2012-09-15 Vatican Radio(Vatican Radio) Tracey McClure reports on Pope Benedict XVI's courtesy visit on the morning of Saturday 15th of September to the President of Lebanon, Michel Sleiman who received him at the Baabda Presidential Palace in Beirut. Among those present were representatives of the Parliamentary, Governmental, Institutional and Political Authorities of this Middle Eastern nation.
This is a country in festival: tens of thousands of flag waving Lebanese lined the streets north of Beirut to see the Pope driving by in the pope mobile. And on the final stretch up to the presidential palace: an equestrian parade, traditional Lebanese dancers and maidens throwing rice to celebrate the Pope’s arrival.
In the gardens of the presidential palace with Lebanon’s Christian President Michel Sleiman, Pope Benedict planted a sapling Lebanese cedar, the national symbol of this country and a symbol we’ll see as backdrop to Sunday’s big outdoor mass on the Beirut waterfront.
The President called Friday’s meeting historically important, coming at a decisive moment for the region. Describing Lebanon as a land where coexistence is not imposed on the population but is part of the Lebanese identity, President Sleiman offered it as a prototype for others to emulate.

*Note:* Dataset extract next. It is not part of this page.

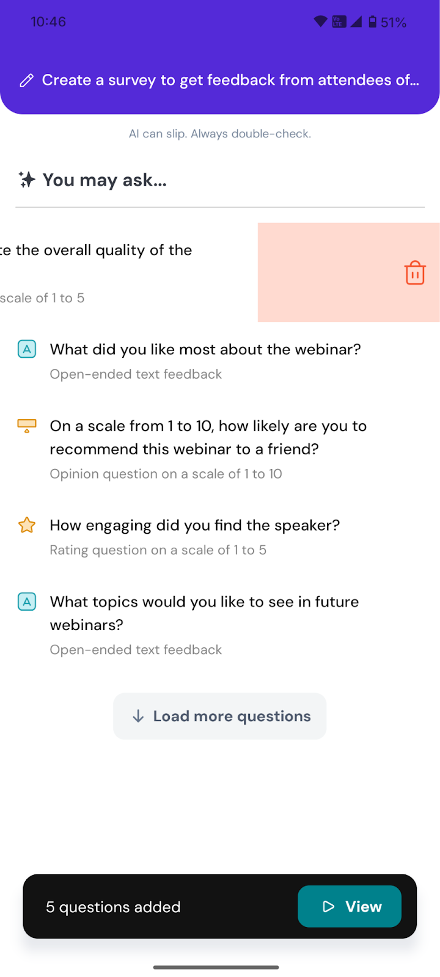The height and width of the screenshot is (977, 440).
Task: Tap the Wi-Fi signal status icon
Action: [320, 22]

In his discourse, Pope Benedict drew on the image of the cedar as embodying the hopes of the Lebanese people and all the peoples of the Middle East whose region, he said, “seems to endure interminable birth pangs.” And like the cedar, this region requires care to grow to fullness.
He called Mankind one great family that we’re all responsible for. Peace, society, human dignity, the family, dialogue and solidarity, he affirmed, form the core of coexistence and peace. And these turbulent lands can become an example to the world that peace and reconciliation are possible.
The first school of peace, the Pope said, is found in the family. And if we fail to defend life, how can we not reject war, terrorism and assaults on innocent life? “The destruction of a single human life,” the Pope said, “ is a loss for humanity as a whole.”
Some ideologies undermine the foundations of society, the Pope charged, by “directly or indirectly” questioning “the inalienable value of each person…and the family”
“We need to be conscious of these attacks on our efforts to build harmonious coexistence” the Pope said, and challenge them by acting in solidarity with others.
That means peace needs to be taught at every level from the home, to schools, churches and mosques and the places of power. Peace, therefore, must be in our thoughts, words and acts.
Calling people to a conversion of hearts and the rediscovery of “the profound meaning of justice and common good”, the Pope said “Evil, the devil, works… through human freedom” and distorts love of neighbor, “yielding to falsehood, envy, hatred and death.”
“Rejecting revenge, acknowledging one’s faults, accepting apologies…and forgiveness” may be quite demanding, the Pope acknowledged, but “only forgiveness can lay lasting foundations for reconciliation and universal peace.”
Describing armed conflict and war in some places as “full of futility and horror,” the Pope noted that other countries also suffer from “assaults on the integrity and lives” of people – such as unemployment, poverty, corruption, addiction, exploitation, trafficking and terrorism which not only cause “unacceptable suffering” but also drain human potential. Society must also beware of the risk of being “enslaved by an economic and financial mindset which subordinate ‘being’ to ‘having’.”
And in Lebanon, home to 18 different faith communities, the Pope said “Christianity and Islam have lived side by side for centuries.” “It’s not uncommon,” he said, “to find the two religions within the same family. If this is possible,” the Pope asked, “why should it not be possible at the level of the whole of society?”
Noting the centuries-old mix of cultures in the Middle East, the Pope lamented the fact that it was also sadly true that they have fought one another. “A pluralistic society can only exist on the basis of mutual respect, the desire to know the other and continuous dialogue” he said. And for such dialogue to take place, people must be conscious of the values all great cultures share because they are rooted in the human person.
Calling religious freedom “the basic right on which many other rights depend,” the Holy Father said “The freedom to profess and practice one’s religion without danger to life and liberty must be possible to everyone.”
In concluding, the Holy Father said all these reflections can and must be lived out. In this context, Lebanon he stressed, “is called now, more than ever, to be an example.” And he called on politicians, diplomats, religious leaders and society “to testify with courage that God wants peace” and is entrusting it to all of us.